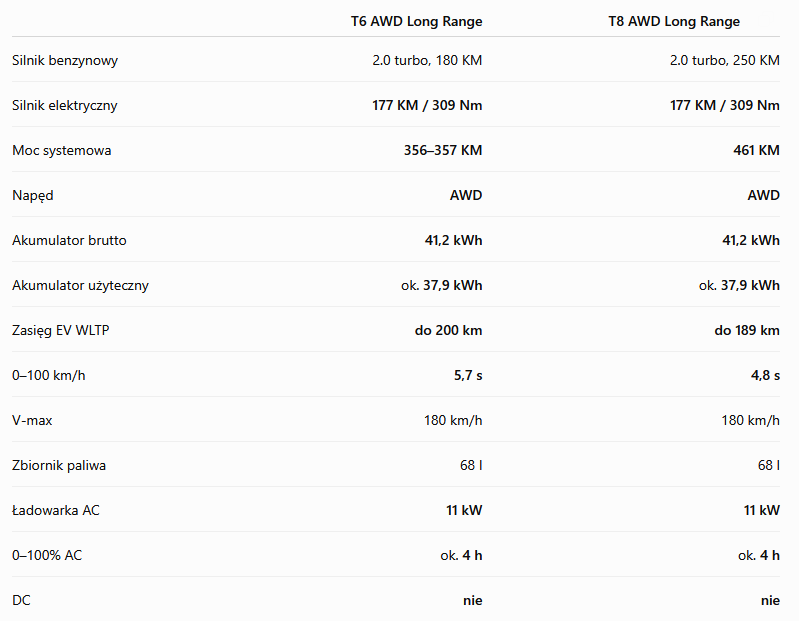The height and width of the screenshot is (621, 799).
Task: Select the Zbiornik paliwa row label
Action: [59, 465]
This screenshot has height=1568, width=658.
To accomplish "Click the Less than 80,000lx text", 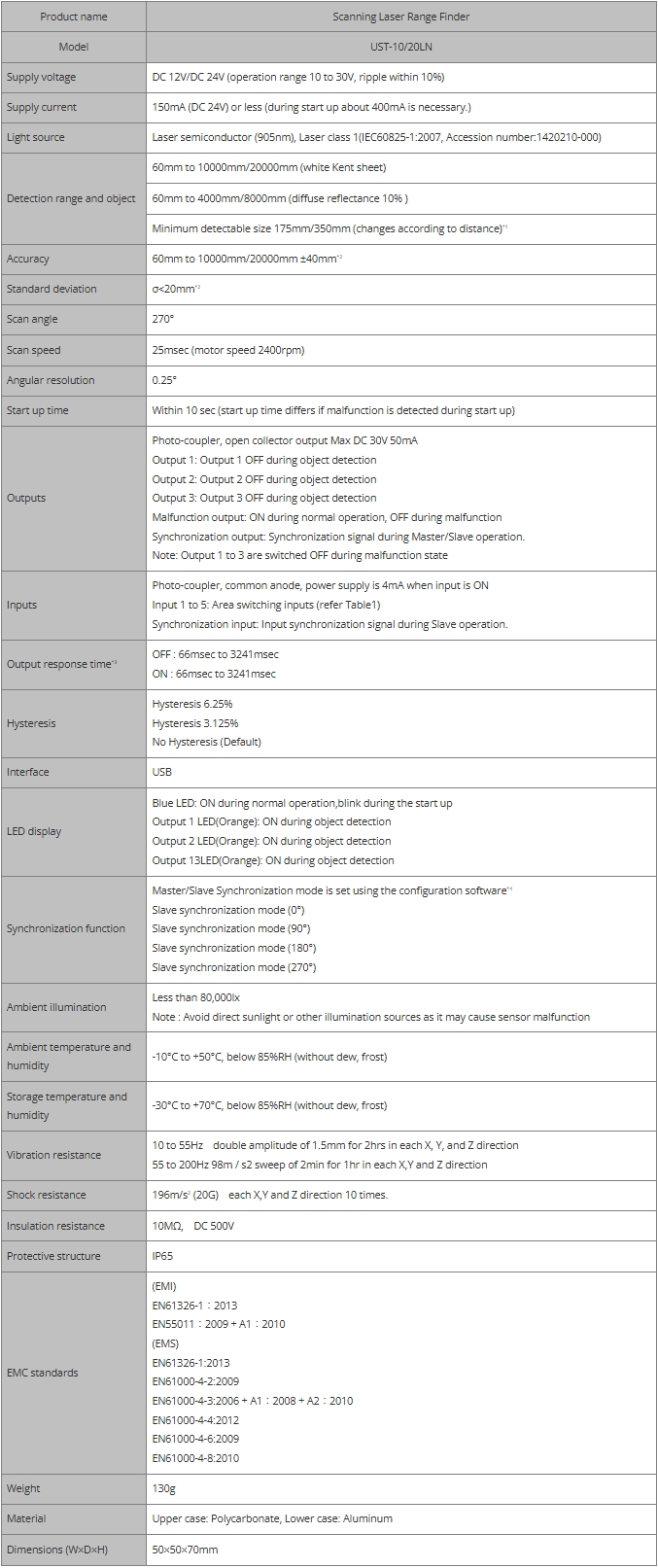I will [x=195, y=997].
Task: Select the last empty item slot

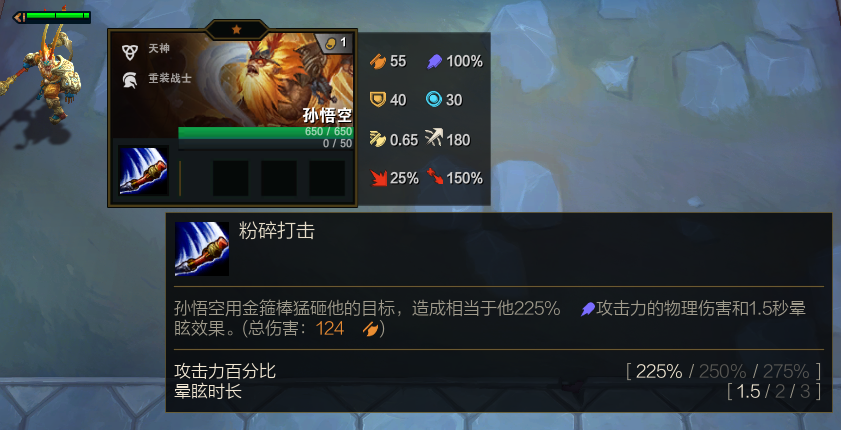Action: (x=327, y=178)
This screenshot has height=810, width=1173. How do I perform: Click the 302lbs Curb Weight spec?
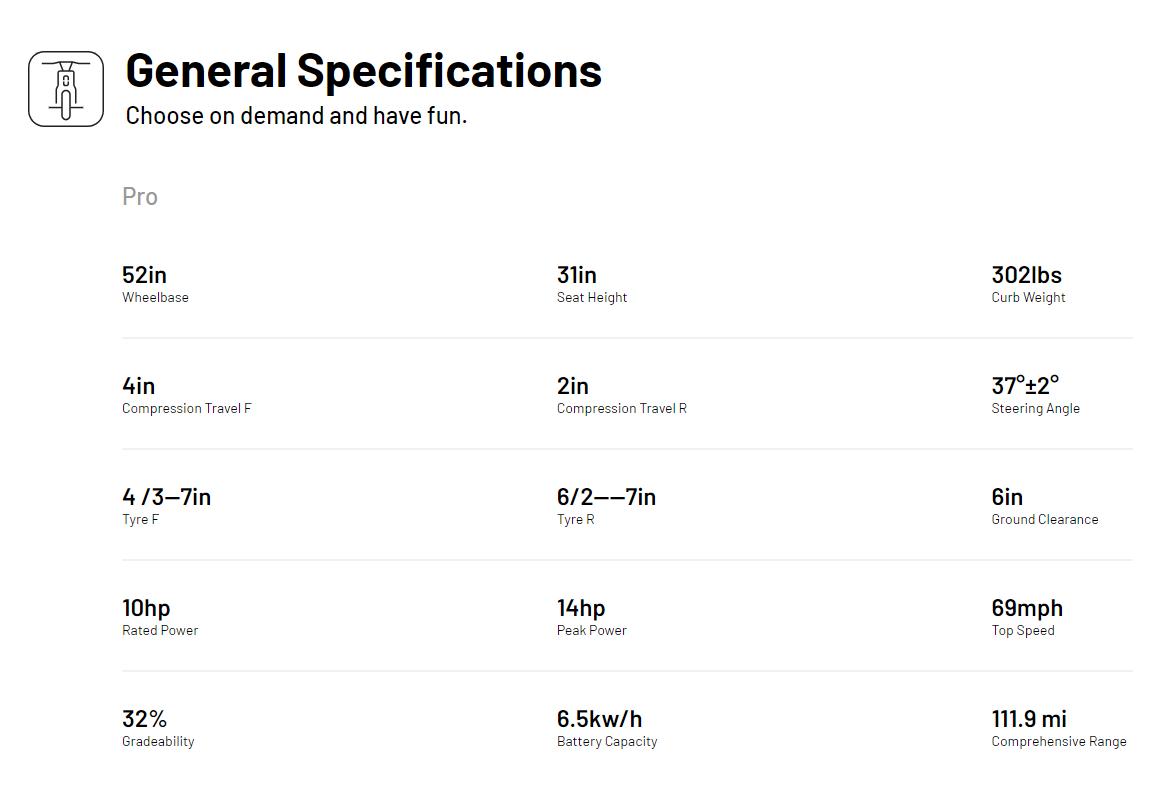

→ TASK INSTRUCTIONS:
For each line in the data that holds the word "This", copy the line.

→ EXERCISE OUTPUT:
This screenshot has height=1568, width=658.
This screenshot has height=810, width=1173. How do I perform: Click the 302lbs Curb Weight spec?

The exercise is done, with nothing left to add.